Show that $xy/z$ is constant given conditions on $xy$ and $y/z$. 
If $xy$ is constant whenever $z$ is constant,
and $y/z$ is constant whenever $x$ is constant, then show that $xy/z$ is constant.

My work: Write $xy = a$, $y/z = b$. Then
$$xy^2/z = ab, \ \ \ xz = a/b.$$
Any help?
Remark: This shows up in physics when I'm trying to derive the ideal gas equation from Boyle and Charles' laws ($PV =$ constant and $V/T =$ constant).
 A: If $y=z=\frac1x$, then $xy$ and $\frac yz$ are constants. However,$$\frac{xy}z=x,$$which will not be constant unless $x$ itself is constant.
A: If $xy$ is constant and $z$ is constant, then $\frac{xy}{z}$ must also be a constant.
This is because if $xy = p$ and $z = q$ where $p, q$ are constant, $\frac{xy}{z} = \frac{p}{q}$, and $\frac{p}{q}$ is constant since $p, q$ are constant.
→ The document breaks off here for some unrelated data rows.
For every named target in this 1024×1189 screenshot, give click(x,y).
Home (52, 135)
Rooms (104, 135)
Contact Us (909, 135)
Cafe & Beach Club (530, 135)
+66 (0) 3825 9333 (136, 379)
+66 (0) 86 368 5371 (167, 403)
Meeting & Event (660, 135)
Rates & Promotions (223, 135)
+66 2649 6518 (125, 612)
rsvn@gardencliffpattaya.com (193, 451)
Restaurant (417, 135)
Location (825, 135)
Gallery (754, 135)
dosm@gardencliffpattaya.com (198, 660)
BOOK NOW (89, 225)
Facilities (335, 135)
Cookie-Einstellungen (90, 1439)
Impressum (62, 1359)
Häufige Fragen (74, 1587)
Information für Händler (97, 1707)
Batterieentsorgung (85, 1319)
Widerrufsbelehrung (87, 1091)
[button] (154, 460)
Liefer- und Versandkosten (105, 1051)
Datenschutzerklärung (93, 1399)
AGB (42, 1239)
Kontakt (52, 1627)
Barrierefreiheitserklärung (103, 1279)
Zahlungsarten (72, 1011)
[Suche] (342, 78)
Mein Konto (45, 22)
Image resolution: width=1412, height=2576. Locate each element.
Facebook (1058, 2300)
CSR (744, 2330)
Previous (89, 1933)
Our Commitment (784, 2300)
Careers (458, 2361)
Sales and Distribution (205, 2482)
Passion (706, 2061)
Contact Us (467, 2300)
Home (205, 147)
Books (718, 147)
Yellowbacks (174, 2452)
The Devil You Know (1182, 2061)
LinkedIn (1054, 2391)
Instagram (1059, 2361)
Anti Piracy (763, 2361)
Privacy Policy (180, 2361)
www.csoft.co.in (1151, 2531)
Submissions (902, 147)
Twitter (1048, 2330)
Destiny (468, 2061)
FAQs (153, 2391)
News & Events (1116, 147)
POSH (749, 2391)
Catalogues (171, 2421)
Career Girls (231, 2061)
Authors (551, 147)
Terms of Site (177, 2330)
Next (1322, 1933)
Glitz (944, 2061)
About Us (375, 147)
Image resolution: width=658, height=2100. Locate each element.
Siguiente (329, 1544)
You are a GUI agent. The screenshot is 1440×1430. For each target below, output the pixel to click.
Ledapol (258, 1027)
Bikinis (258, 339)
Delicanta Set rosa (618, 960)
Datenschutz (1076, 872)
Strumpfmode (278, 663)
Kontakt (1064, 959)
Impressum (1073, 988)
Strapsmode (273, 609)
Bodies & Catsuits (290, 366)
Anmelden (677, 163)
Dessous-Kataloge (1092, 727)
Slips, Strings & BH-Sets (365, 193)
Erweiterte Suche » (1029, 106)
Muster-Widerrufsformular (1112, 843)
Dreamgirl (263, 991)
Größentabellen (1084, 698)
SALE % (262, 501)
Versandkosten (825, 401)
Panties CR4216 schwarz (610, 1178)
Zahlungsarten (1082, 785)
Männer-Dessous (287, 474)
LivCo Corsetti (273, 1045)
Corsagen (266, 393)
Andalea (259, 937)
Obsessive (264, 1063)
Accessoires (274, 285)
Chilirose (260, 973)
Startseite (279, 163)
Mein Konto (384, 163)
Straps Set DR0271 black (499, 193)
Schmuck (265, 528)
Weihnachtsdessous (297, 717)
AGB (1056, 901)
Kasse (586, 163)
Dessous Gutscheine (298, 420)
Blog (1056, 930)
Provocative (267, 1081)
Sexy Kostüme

A: My interpretation is that $x, y, z$ are independent, but happens that $xy$ depends only on $z$ and $y/z$ depends only on $x$. Then we write
$$\tag{1}  xy = f(z), y/z = g(x)$$
for some functions $f, g$.
A priori, $xy/z$ is a function of $3$ variables and we want to show that it is constant. Since
$$ f(z)/z =\frac{xy}{z} = x g(x),$$
One sees that the expression is independent of $x, y$ and $y, z$. Thus it is independent of $x, y, z$ and thus is a constant.
A: If $\dfrac {xy}{z}$ is constant and $ xy$ is also constant then  $z$ is constant.
If in addition $\dfrac{y}{z} $ is also constant, $y,$ and so $(x,y,z)$ are all constants.
Note from Physics about ideal gas Law proportionalities not exactly.
When T is constant pressure  P is proportional to 1/V ( Boyle), and when volume V is constant P is proportional to temperature T (Gay-Lussac) and when  P is constant V is proportional to T (Charles).
When combined $\dfrac{PV}{T}$ is a new constant.